18th, 19th and early 20th centuries

The last outstanding palace of the German baroque period, the Schloss Münster, was created according to plans by Johann Conrad Schlaun. The University of Münster (today called "Westfälische Wilhelms-Universität Münster", WWU) was established in 1780. It is now a major European centre for excellence in education and research with large faculties in the arts, humanities, theology, sciences, business and law. Currently there are about 40,000 undergraduate and postgraduate students enrolled. In 1802 Münster was conquered by Prussia during the Napoleonic Wars. It was also part of the Grand Duchy of Berg between 1806 and 1811 and the Lippe department of the First French Empire between 1811 and 1813, before returning to Prussian rule. It became the capital of the Prussian province of Westphalia. In 1899 the city's harbour started operations when the city was linked to the Dortmund-Ems Canal.

World War II

In the 1940s the Bishop of Münster, Cardinal Clemens August Graf von Galen, was one of the most prominent critics of the Nazi government. In retaliation for his success (The New York Times described Bishop von Galen as "the most obstinate opponent of the National Socialist anti-Christian program"), Münster was heavily garrisoned during World War II, and five large complexes of barracks are still a feature of the city. Münster was the headquarters (Hauptsitz) for the 6th Military District (Wehrkreis) of the German Wehrmacht, under the command of Infantry General (General der Infanterie) Gerhard Glokke. Originally made up of Westphalia and the Rhineland, after the Battle of France it was expanded to include the Eupen – Malmedy district of Belgium. The headquarters controlled military operations in Münster, Essen, Düsseldorf, Wuppertal, Bielefeld, Coesfeld, Paderborn, Herford, Minden, Detmold, Lingen, Osnabrück, Recklinghausen, Gelsenkirchen, and Cologne.

Münster was the home station for the VI and XXIII Infantry Corps (Armeekorps), as well as the XXXIII and LVI Panzerkorps. Münster was also the home of the 6th, 16th and 25th Panzer Division; the 16th Panzergrenadier Division; and the 6th, 26th, 69th, 86th, 106th, 126th, 196th, 199th, 211th, 227th, 253rd, 254th, 264th, 306th, 326th, 329th, 336th, 371st, 385th, and 716th Infantry Divisions (Infanterie-division).

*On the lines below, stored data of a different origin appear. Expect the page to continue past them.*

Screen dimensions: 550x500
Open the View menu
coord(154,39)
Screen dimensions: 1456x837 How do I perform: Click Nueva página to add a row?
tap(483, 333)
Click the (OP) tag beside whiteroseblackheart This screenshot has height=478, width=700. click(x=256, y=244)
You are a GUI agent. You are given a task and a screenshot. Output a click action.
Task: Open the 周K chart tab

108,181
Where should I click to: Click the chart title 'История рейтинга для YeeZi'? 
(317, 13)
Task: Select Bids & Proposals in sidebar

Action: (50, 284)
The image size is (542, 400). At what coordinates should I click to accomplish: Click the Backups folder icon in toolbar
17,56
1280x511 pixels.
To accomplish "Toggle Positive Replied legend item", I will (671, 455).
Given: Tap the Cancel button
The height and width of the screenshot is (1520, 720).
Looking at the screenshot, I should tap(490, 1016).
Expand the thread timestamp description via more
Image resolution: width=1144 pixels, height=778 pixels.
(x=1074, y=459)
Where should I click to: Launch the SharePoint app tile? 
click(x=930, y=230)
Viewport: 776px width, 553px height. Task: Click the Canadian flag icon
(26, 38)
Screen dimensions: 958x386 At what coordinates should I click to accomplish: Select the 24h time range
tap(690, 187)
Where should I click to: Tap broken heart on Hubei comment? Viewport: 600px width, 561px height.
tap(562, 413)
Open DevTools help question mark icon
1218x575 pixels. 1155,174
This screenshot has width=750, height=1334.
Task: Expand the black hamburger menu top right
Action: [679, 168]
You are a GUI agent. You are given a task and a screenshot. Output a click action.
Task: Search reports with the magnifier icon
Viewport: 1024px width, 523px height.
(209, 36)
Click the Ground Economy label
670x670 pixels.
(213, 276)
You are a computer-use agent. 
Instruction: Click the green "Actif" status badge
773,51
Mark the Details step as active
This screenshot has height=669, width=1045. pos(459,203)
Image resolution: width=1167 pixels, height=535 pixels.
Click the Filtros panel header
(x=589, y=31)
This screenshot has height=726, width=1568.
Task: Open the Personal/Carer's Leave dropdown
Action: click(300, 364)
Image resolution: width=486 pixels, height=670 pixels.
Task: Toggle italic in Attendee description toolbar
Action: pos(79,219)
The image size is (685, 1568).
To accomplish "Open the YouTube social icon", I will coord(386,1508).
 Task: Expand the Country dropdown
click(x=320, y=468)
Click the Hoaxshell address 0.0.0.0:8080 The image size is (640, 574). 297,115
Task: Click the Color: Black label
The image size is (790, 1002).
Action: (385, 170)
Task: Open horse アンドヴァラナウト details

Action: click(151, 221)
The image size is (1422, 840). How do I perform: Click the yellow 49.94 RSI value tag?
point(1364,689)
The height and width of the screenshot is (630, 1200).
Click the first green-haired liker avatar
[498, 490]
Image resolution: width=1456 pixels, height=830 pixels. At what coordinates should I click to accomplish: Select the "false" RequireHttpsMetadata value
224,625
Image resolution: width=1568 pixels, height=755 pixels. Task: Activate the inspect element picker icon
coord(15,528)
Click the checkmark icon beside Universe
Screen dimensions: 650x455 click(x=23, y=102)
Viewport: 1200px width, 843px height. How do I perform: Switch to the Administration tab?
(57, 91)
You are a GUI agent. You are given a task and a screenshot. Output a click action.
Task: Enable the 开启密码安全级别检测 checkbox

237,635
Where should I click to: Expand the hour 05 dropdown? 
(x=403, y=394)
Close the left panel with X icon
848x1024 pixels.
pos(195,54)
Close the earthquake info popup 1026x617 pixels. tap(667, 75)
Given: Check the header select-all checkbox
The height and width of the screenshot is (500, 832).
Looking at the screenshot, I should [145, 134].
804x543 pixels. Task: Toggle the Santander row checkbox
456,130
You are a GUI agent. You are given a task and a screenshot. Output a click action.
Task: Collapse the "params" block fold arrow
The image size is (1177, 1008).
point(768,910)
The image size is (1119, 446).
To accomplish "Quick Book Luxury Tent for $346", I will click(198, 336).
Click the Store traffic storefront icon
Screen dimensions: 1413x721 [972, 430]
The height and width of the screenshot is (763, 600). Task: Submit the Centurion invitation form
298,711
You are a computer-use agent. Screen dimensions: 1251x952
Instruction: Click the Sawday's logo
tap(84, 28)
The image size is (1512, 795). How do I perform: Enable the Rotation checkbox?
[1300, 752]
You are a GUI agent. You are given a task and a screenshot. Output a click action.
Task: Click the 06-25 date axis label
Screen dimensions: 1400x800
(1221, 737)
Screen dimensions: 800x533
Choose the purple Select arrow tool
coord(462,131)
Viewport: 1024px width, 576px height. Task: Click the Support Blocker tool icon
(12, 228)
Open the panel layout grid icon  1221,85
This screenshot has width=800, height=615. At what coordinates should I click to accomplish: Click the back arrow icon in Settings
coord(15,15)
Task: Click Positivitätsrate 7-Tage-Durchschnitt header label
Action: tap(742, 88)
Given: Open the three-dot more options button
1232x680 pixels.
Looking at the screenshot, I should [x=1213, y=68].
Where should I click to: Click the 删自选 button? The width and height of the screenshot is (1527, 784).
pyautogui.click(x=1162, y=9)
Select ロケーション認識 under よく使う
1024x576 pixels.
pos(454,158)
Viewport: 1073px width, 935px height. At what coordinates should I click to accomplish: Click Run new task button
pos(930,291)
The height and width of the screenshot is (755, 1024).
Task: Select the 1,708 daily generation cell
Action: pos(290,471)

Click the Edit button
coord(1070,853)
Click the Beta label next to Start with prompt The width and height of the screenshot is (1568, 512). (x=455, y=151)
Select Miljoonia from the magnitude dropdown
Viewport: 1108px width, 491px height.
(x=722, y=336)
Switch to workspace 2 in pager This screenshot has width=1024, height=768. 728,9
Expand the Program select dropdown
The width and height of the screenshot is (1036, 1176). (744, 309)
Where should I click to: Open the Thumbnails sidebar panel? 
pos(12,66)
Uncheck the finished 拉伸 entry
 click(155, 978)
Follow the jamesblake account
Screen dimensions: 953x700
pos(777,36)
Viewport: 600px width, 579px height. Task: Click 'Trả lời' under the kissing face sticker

A secondary target of the Oil Campaign of World War II, Münster was bombed on 25 October 1944 by 34 diverted B-24 Liberator bombers, during a mission to a nearby primary target, the Scholven/Buer synthetic oil plant at Gelsenkirchen. About 91% of the Old City and 63% of the entire city was destroyed by Allied air raids. The US 17th Airborne Division, employed in a standard infantry role and not in a parachute capacity, attacked Münster with the British 6th Guards Tank Brigade on 2 April 1945 in a ground assault and fought its way into the contested city centre, which was cleared in urban combat on the following day.

Postwar period
From 1946 to 1998, there was a Latvian secondary school in Münster, and in 1947, one of the largest of about 93 Latvian libraries in the West was established in Münster.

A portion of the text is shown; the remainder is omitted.